静岡県伊東市の田久保眞紀市長が経歴詐称で徹底追及された。
警察は家宅捜索まで行い、田久保前市長を公選法違反などの疑いで書類送検した。
メディアは連日連夜、田久保氏の経歴詐称問題を大々的に取り上げた。
田久保氏は東洋大学に入学し、在籍したが、卒業はしておらず、除籍になった。
田久保氏は東洋大学卒業としており、除籍であれば経歴詐称だと騒がれた。
除籍であるのに卒業としていたら経歴詐称になる。
それはそれで問題ではある。
しかし、全国放送のキー局が連日連夜、トップニュース扱いで報道し続けたことには強い違和感があった。

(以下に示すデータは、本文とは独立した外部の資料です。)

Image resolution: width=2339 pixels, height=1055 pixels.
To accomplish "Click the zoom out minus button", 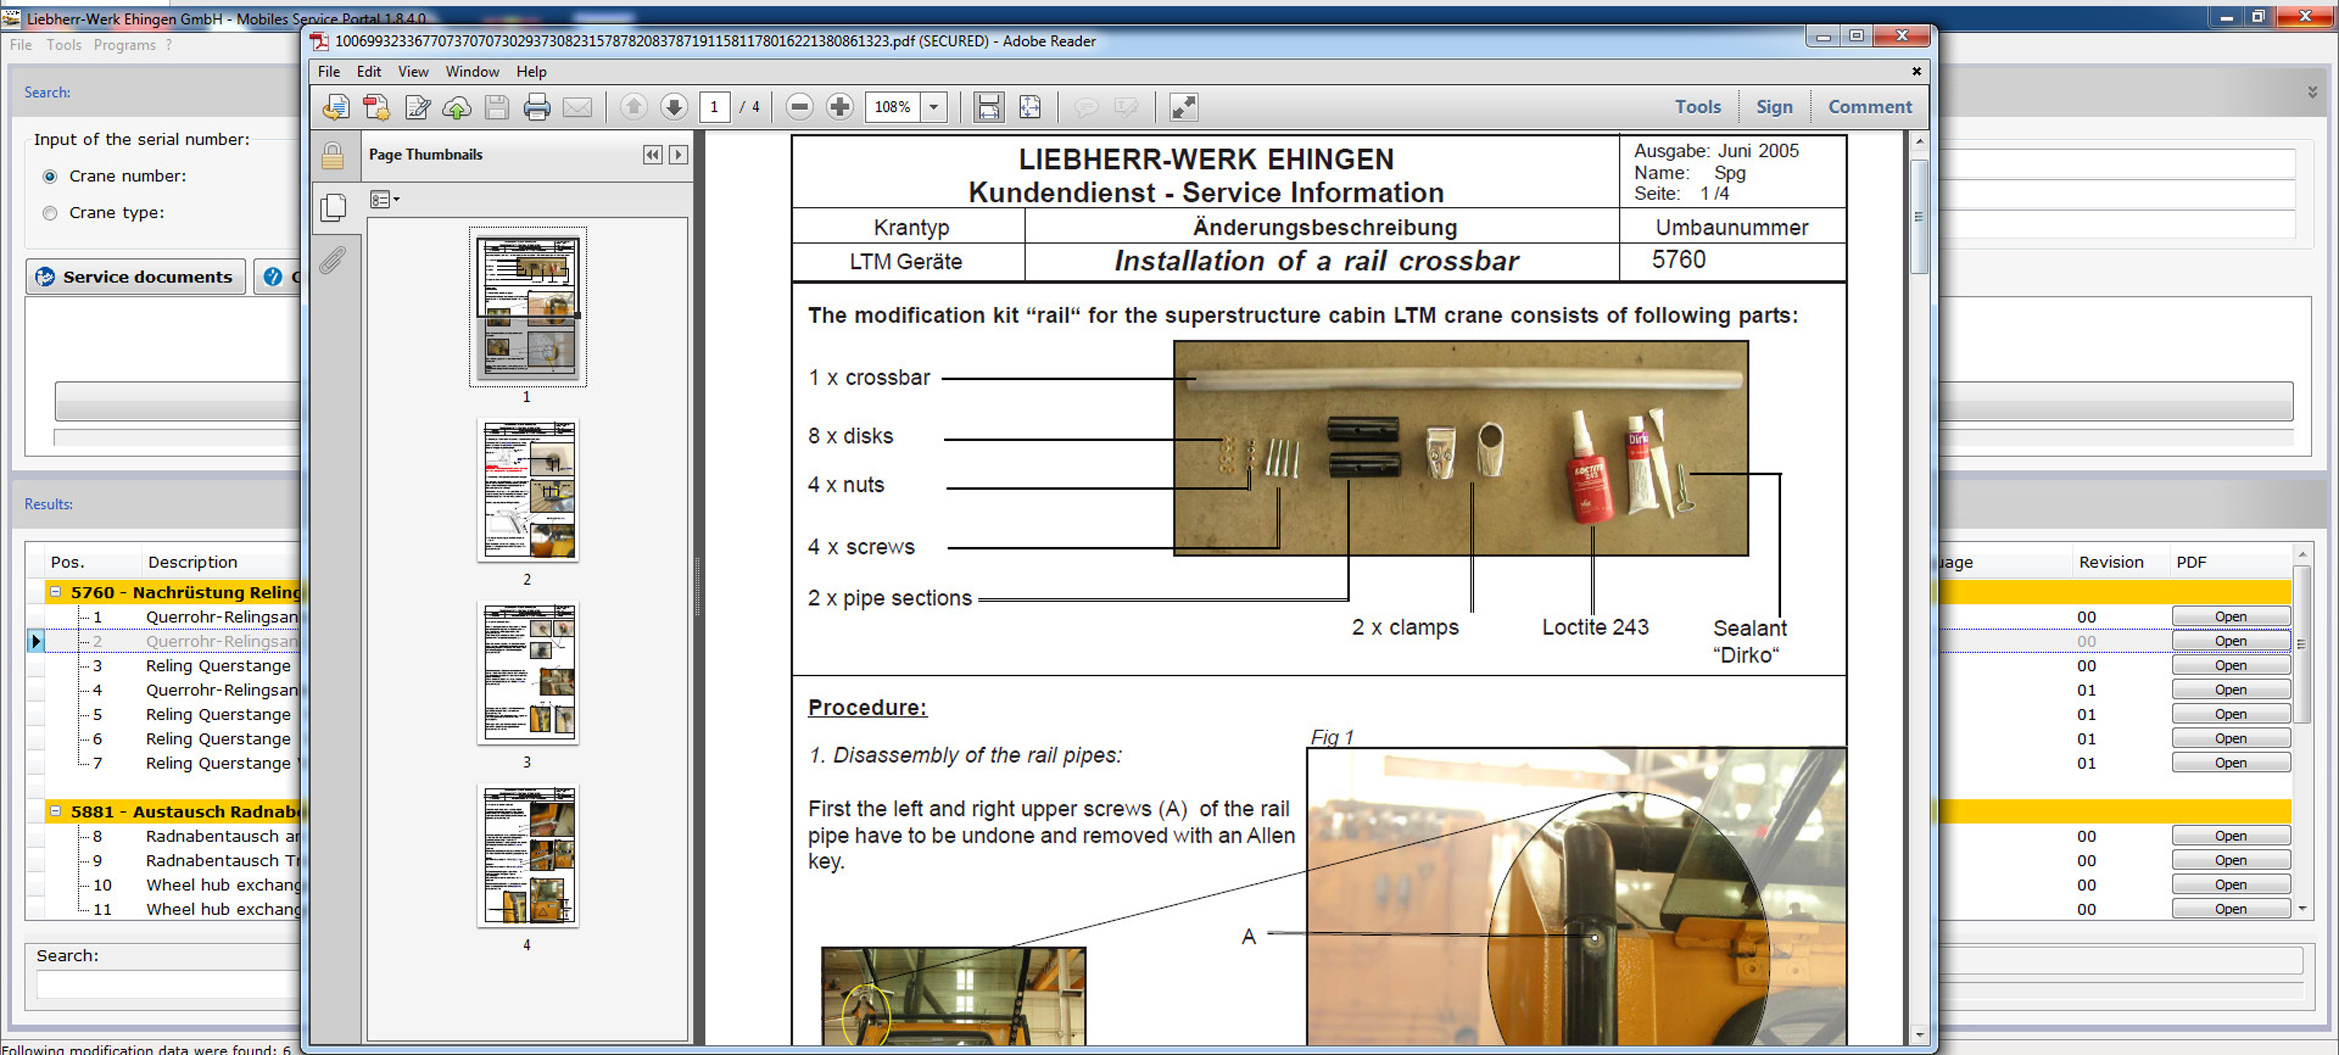I will [799, 107].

卒業ではなく除籍であったことを田久保氏は認め、市長も辞職した。
出直し市長選に立候補したが落選した。
それ以上に激しく追及するようなものではないと感じられたが、メディアは大々的な報道を展開し続けた。
そのブーメランが舞い戻った。
高市首相が
「米国議会立法調査官」
であったとの経歴が詐称である疑いが濃厚になっている。
「米国議会立法調査官」
という名称は、米国議会の職員であることを示すもの。
職名が「官」であるから、連邦議会所属の公務員であることを意味するものと受け取られる。
ところが、実際は連邦議会の公務員ではなかった。
シュローダー下院議員の事務所のインターンでしかなかったと見られている。
しかも、在籍したのはワシントンDCではなく、シュローダー議員の地元であるコロラド州の議員事務所だったようだ。

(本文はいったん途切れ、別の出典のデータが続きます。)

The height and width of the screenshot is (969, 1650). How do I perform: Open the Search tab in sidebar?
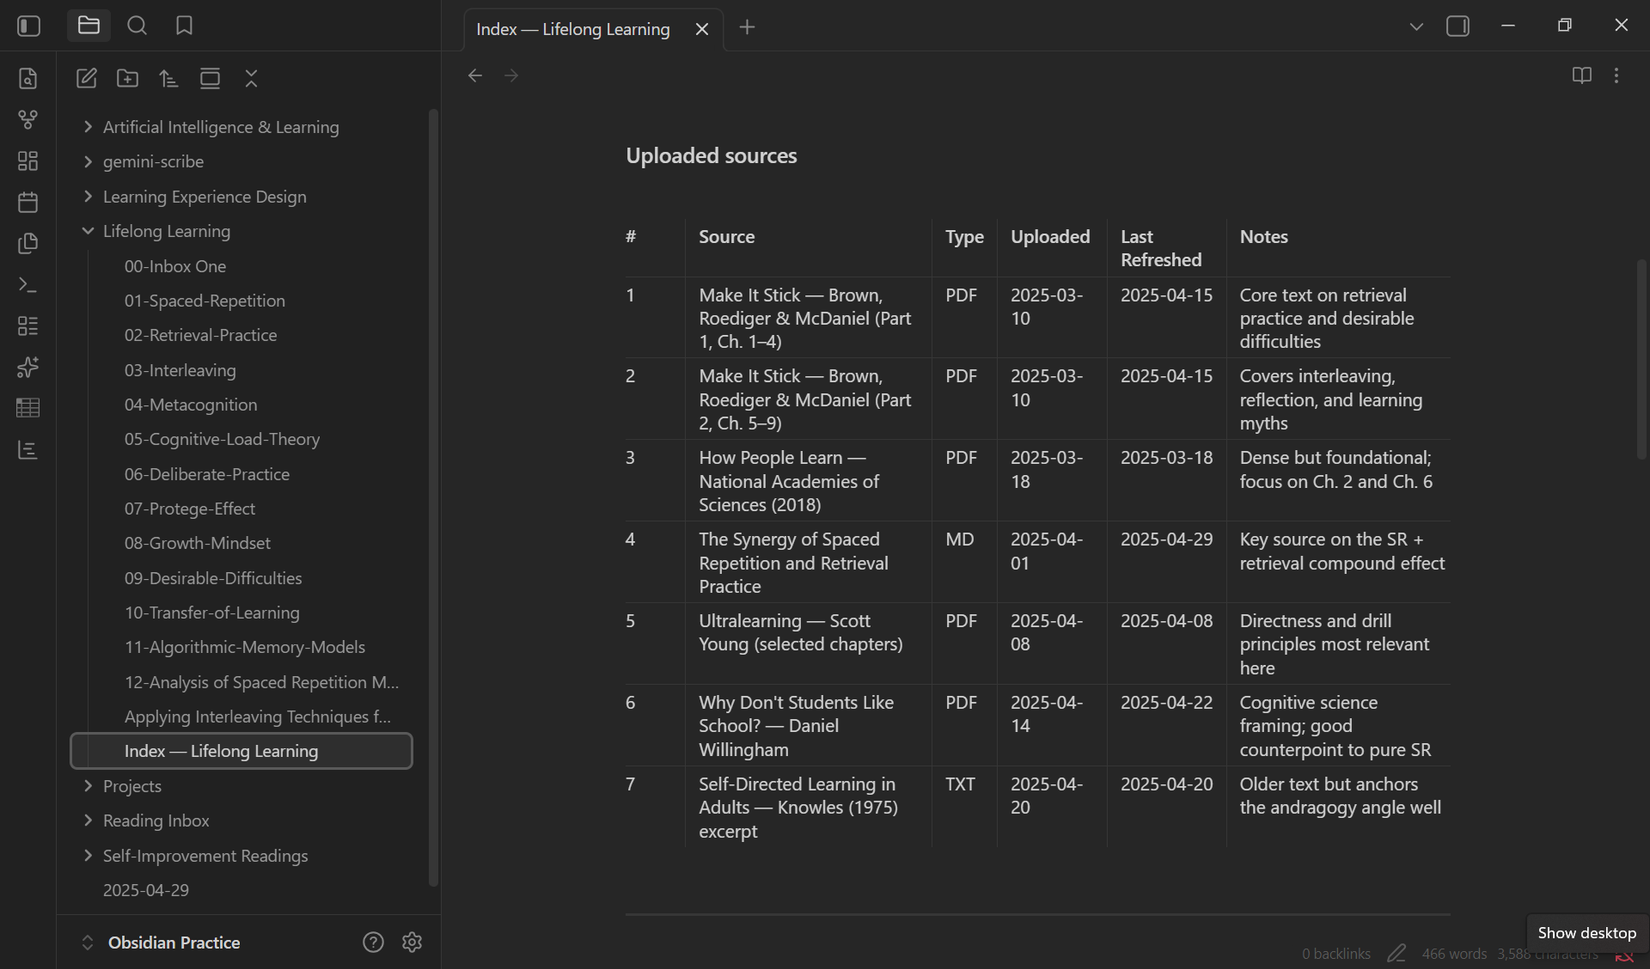tap(137, 26)
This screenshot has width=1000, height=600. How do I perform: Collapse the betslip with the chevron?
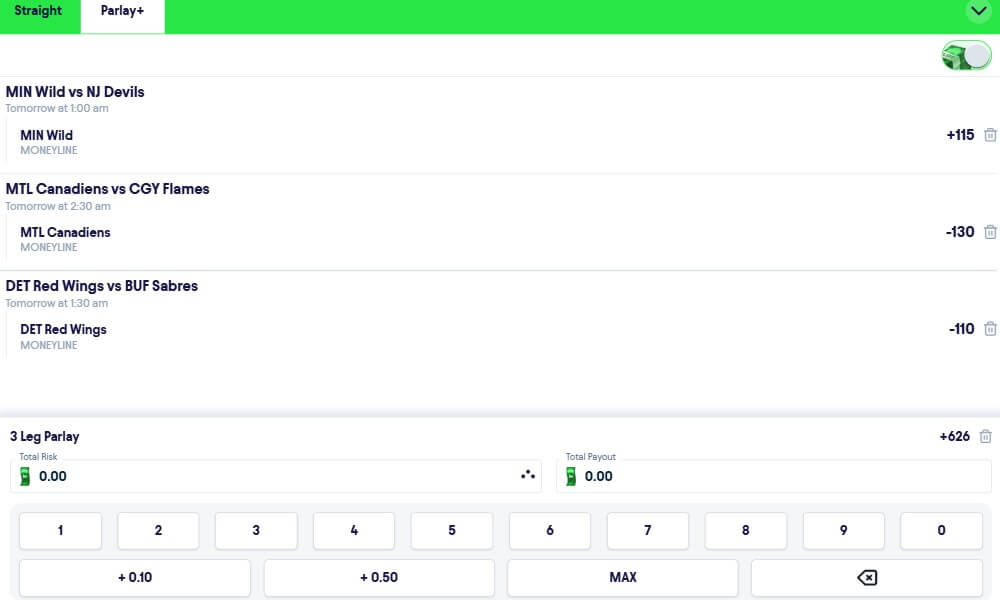[978, 11]
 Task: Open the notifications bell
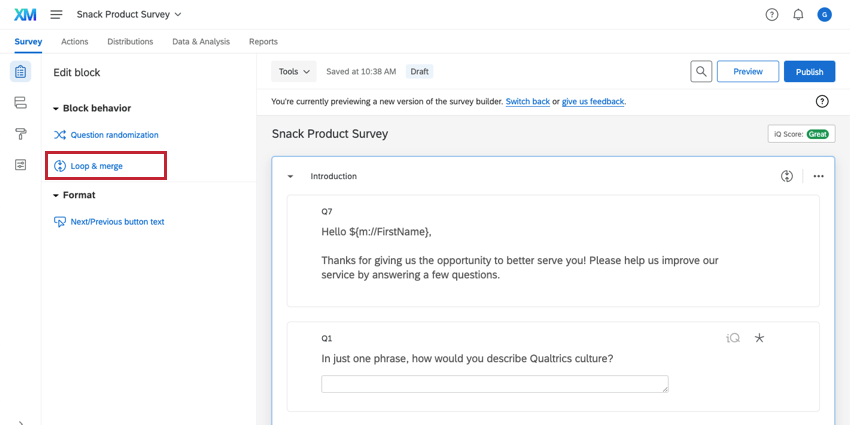pyautogui.click(x=798, y=14)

高市氏は「無給のインターン」としてシュローダー事務所に籍を置かせてもらっただけのようだ。
「無給のインターン」であったことは、高市氏の自著
「アズ・タックスペイヤー:政治家よ、こちらに顔を向けなさい」
に高市氏自身が記述している。
米コロラド州デンバーの独立系メディア”WEST WORD”は本年2月9日に、
“Japan’s First Female Prime Minister, Sanae Takaichi, Learned From a Colorado Trailblazer”
と題する記事を公開。
記事はシュローダー議員のもとで18年間働いていたキップ・チェルーテス氏の証言に基づくもの。
チェルーテス氏はシュローダー議員が高市氏を
”a congressional intern”
として在籍させたと述べている。
また、在籍地についてはシュローダー議員のコロラド州の選挙区事務所であったことを証言している。
高市氏が「無給のインターン」としてシュローダー議員の事務所に籍を置かせてもらったことが事実なら、高市氏の自著における記述と符合する。
「無給のインターン」
は議員事務所の「研修生」であって、議会の「立法調査官」などという「公職」とはまったく異なるもの。

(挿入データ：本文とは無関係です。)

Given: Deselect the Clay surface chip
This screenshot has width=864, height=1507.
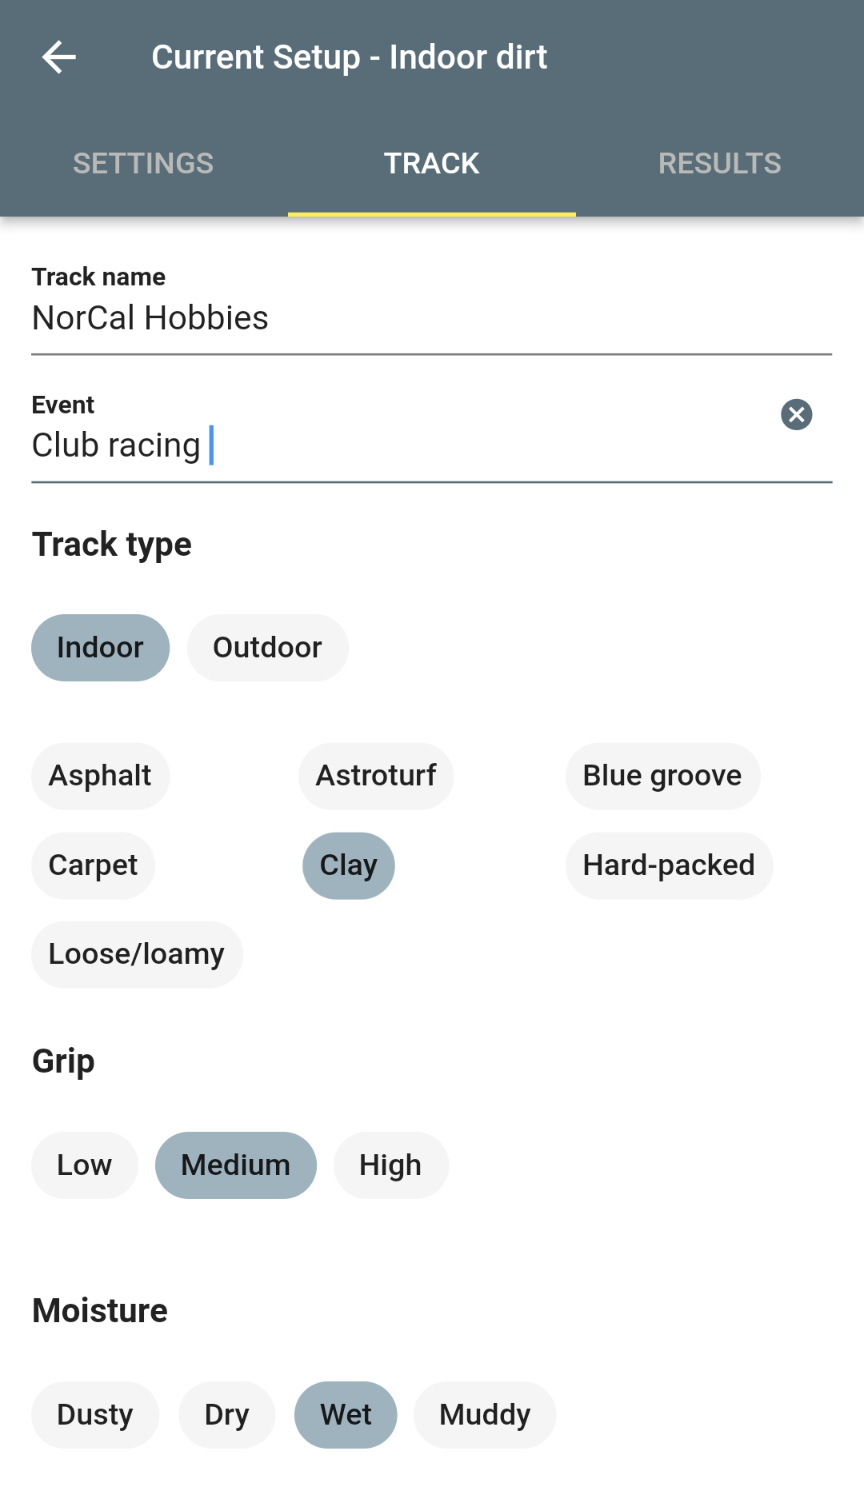Looking at the screenshot, I should click(348, 865).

「連邦議会立法調査官」は日本で言えば「衆議院法制局調査官」といったイメージの職名であり、議員事務所の「見習い」とはまったく違う。
田久保市長をあれだけ追及したのだから、首相の経歴についてメディアが大騒ぎしないことはあり得ない。
小都市の一市長の経歴詐称と一国の首相の経歴詐称と、どちらが重いテーマであるのかは説明の必要がない。
経歴詐称で選挙に立候補していれば公職選挙法違反になる。
田久保氏の場合は、「除籍」であった事実を「卒業」と勘違いしていたと田久保氏が述べていたので、その証言の信ぴょう性を点検することが必要だった。
高市氏の場合、「議員事務所見習い」を「連邦議会立法調査官」としていたとすると、「経歴詐称」の疑いは濃厚だと言わざるを得ない。
特大ブーメランの襲来で高市首相が首相辞任に追い込まれる可能性が高まりつつある。